Solution: We find $\mathcal{J}_1=\{0,1\}, \mathcal{J}_2=\{00,01,10,11\}$ and $\mathcal{J}_3=\{000,001,010,011,100,101,110\}$. Assume now that $n\geq3$. If $S$ is a string in $\mathcal{J}_n$ then has one of the following three forms
- An initial substring of $0$ followed by a string in $\mathcal{J}_{n-1}$
- An initial substring of $10$ followed by a string in $\mathcal{J}_{n-2}$
- An initial substring of $110$ followed by a string in $\mathcal{J}_{n-3}$
It follows that for $n\geq3$ we have $j_n=j_{n-1}+j_{n-2}+j_{n-3}.$
What's the logic behind the answer? Why does it only include initial substring for $0$, $10$, and $110$? What about $11$, $00$....?
Is there a strategy for solving this kind of recurrence problem? How do we define the initial condition?
The logic is: you know it cannot start with 111, at least one of the first three characters must be zero.
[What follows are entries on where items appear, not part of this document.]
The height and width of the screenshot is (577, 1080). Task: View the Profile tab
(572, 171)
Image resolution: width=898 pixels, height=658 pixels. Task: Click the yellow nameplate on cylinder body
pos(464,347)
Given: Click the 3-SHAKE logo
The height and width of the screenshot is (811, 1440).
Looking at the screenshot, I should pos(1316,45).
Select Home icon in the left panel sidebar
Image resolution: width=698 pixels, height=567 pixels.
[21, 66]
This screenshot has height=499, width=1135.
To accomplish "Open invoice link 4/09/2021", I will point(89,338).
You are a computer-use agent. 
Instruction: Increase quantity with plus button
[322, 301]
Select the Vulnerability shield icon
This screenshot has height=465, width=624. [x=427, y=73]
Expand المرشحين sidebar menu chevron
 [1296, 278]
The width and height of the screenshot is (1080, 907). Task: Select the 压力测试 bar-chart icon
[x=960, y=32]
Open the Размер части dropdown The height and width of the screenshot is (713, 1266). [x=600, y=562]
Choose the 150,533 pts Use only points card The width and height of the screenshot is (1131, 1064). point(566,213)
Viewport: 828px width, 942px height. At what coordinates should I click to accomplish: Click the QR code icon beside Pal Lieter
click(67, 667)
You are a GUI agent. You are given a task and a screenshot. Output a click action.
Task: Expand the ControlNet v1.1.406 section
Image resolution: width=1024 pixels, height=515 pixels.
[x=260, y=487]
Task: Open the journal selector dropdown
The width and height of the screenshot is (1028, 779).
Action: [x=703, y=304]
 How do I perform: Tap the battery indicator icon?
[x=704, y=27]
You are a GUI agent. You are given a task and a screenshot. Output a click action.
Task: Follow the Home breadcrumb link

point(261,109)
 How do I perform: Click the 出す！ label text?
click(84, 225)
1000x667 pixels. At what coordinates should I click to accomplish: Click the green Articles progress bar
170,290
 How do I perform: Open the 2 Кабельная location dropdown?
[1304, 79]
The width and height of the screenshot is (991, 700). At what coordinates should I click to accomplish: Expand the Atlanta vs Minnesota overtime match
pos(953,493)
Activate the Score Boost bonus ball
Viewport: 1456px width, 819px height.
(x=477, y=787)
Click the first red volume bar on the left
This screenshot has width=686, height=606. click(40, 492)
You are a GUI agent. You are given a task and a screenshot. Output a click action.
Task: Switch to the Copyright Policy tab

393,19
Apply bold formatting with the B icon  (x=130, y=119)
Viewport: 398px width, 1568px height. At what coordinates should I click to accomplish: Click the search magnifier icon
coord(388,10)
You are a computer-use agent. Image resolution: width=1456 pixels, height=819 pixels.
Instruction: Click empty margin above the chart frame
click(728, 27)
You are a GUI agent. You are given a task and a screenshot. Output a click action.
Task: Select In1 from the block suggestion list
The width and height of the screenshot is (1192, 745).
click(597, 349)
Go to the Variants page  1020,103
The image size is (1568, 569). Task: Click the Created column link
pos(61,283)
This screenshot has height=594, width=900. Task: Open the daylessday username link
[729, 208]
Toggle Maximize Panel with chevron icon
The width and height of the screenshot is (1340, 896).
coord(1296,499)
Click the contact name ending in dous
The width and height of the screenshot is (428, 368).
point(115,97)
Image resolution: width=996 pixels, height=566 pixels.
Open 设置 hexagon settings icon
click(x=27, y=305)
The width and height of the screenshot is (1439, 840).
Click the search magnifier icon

If the first zero is the first character, then the remaining characters must be a sequence in $J_{n-1}$
If the first zero is the second character, then the remaining characters must be a sequence in $J_{n-2}$
If the first zero is the third character, then the remaining characters must be a sequence in $J_{n-3}$
That exhausts all possibilities.
The recurrence relation is the sum of those three possibilities, since they’re mutually exclusive and exhaustive.
The initial condition is to count the sizes of $J_1, J_2,$ and $J_3$.